(Stored data)

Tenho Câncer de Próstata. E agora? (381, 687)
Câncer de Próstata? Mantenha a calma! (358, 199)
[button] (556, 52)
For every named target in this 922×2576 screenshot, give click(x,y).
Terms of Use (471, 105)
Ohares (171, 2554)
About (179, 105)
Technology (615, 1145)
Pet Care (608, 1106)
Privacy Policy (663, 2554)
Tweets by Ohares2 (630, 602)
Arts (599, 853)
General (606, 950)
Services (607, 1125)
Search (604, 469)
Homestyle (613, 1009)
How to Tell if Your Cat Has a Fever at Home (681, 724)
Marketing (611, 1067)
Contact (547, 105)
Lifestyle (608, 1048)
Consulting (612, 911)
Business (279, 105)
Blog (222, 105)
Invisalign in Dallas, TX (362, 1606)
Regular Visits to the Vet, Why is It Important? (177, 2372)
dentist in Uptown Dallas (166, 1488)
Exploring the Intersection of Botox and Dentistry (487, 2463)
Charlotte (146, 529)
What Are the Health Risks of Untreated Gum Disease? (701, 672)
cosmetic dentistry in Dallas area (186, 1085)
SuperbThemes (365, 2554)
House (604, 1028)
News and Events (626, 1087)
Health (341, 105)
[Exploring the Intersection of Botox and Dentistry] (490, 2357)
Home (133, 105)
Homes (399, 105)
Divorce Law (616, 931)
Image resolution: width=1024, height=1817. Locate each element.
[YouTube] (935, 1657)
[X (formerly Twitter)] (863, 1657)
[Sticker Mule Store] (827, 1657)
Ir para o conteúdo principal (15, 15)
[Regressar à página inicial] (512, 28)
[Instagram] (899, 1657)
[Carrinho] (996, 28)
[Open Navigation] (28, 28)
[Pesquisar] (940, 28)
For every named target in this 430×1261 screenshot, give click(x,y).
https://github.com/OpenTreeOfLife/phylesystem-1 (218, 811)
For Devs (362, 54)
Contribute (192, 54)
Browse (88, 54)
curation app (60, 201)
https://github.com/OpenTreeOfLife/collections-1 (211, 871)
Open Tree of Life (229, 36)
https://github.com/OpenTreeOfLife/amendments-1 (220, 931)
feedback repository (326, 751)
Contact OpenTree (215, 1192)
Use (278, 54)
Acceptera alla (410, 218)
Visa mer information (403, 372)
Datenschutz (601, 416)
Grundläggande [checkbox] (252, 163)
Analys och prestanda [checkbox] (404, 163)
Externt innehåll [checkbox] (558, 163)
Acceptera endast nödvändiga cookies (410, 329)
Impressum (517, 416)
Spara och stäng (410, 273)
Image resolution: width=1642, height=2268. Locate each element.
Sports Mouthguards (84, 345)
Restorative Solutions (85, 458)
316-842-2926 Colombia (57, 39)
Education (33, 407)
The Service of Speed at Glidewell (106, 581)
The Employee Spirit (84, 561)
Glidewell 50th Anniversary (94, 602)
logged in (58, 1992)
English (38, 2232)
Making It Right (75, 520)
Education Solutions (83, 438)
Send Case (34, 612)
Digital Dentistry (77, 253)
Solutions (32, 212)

_Try it_. Print, exactly and only, the lines running from the one with "Making It Right (75, 520)" to the end of the data above.

_Solution below_.
Making It Right (75, 520)
Education Solutions (83, 438)
Send Case (34, 612)
Digital Dentistry (77, 253)
Solutions (32, 212)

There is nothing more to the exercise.